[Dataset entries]
★ ★ ★ ★

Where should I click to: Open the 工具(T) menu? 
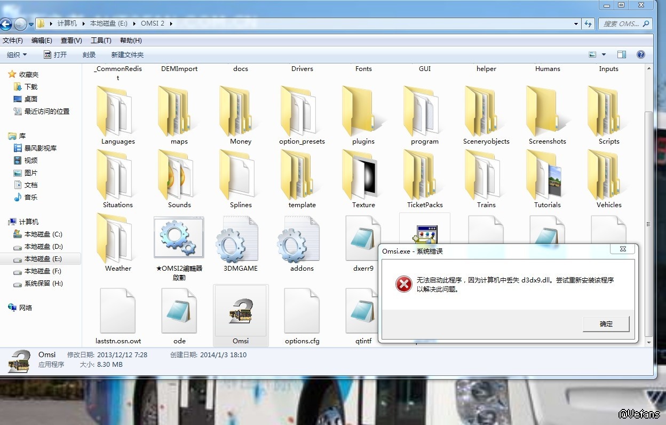[100, 41]
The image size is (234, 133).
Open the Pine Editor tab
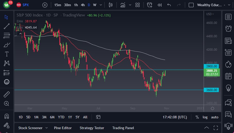point(63,128)
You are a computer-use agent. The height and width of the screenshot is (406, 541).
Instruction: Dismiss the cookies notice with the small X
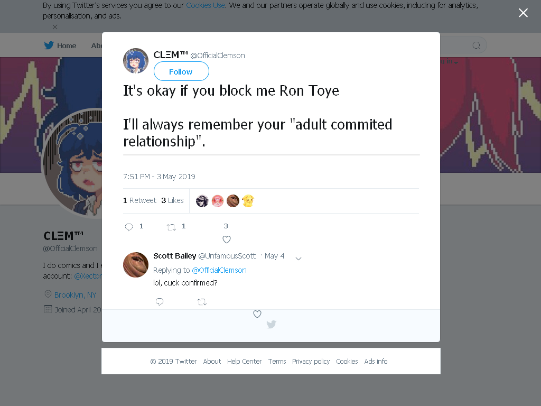[55, 26]
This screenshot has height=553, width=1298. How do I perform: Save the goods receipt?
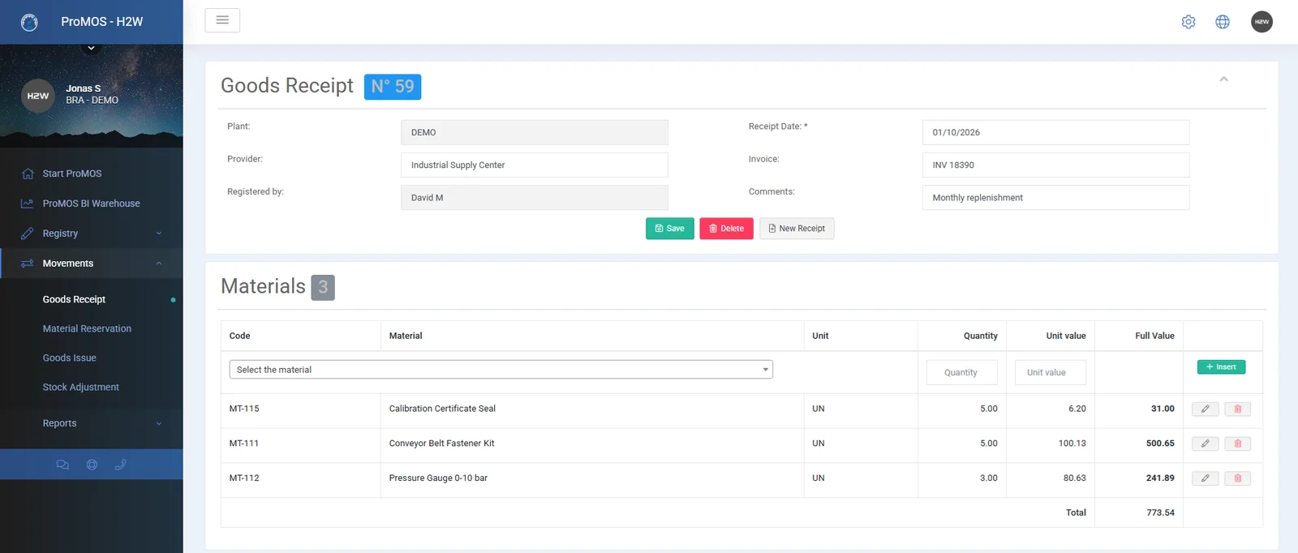[x=670, y=229]
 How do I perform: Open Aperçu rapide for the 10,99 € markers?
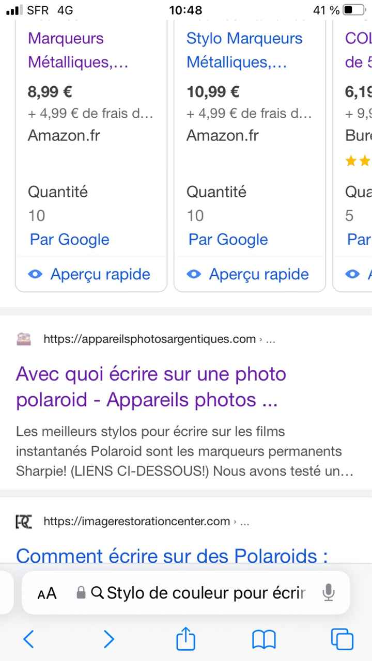click(249, 274)
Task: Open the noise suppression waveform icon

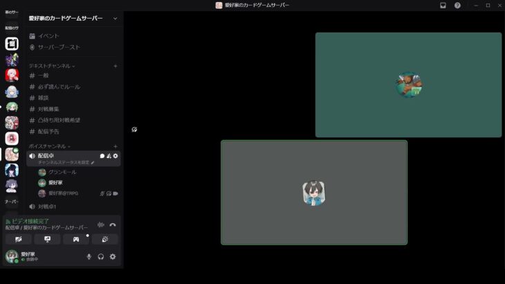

★ ★ ★ ★

• [Instructions for the task]
Reproduce exactly, and only, the lines from the one containing "This screenshot has" through the last line of the records above, both included, leaving out any pictures.

• [Written response]
This screenshot has height=553, width=1298. How do I perform: Save the goods receipt?
[x=670, y=229]
 How do I perform: Open Aperçu rapide for the 10,99 € markers?
click(249, 274)
Task: Open the noise suppression waveform icon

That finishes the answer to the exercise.